My question is in-between : is there a formula $\phi$ of set theory such that it is provable in ZF that “If there is a Vitali set then $\phi$ defines a unique Vitali set”.
No, there cannot be a formula that always defines a Vitali set whenever one exists. In fact we can say something stronger: There is a model of $\mathsf{ZFC}$ with no definable Vitali set.
Assume that $\mathsf{ZF} + \mathsf{DC}$ holds but there is no Vitali set (this follows, for example, from "$\mathsf{ZF} + \mathsf{DC} + {}$every set of reals has the Baire property," which is consistent relative to $\mathsf{ZFC}$ by a theorem of Shelah.) Force with $\text{Col}(\omega_1,\mathbb{R})$ to add a well-ordering of the reals. Because the forcing is countably closed and $\mathsf{DC}$ holds in the ground model, no reals are added. The generic extension has a well-ordering of its reals, so it has a Vitali set. But it cannot have a definable Vitali set because the forcing is homogeneous, so every subset of the ground model that is definable in the forcing extension is an element of the ground model.
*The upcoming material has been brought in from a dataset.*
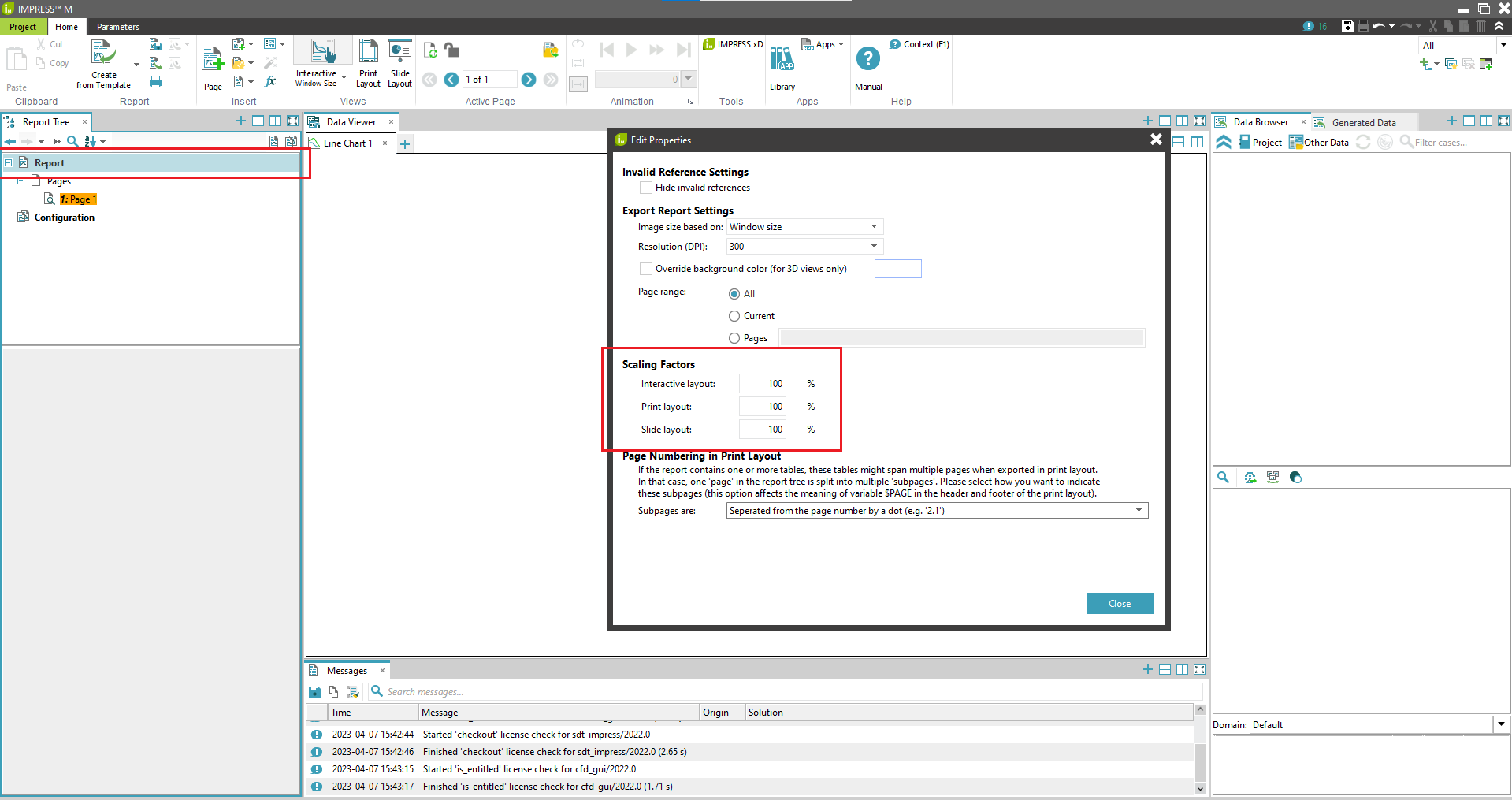
Task: Go to next page arrow
Action: (529, 80)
Remark: As Andreas Blass points out in the comments, there is a more direct construction assuming the existence of an inaccessible cardinal. Let $\kappa$ be inaccessible and let $g \subset \text{Col}(\omega,\mathord{<}\kappa)$ be a $V$-generic filter. Then in the generic extension $V[g]$ every definable set of reals is Lebesgue measurable by a theorem of Solovay (in fact, every set of reals that is ordinal-definable from a real parameter is Lebesgue measurable, has the Baire property, etc.) So in this generic extension there can be no definable Vitali set.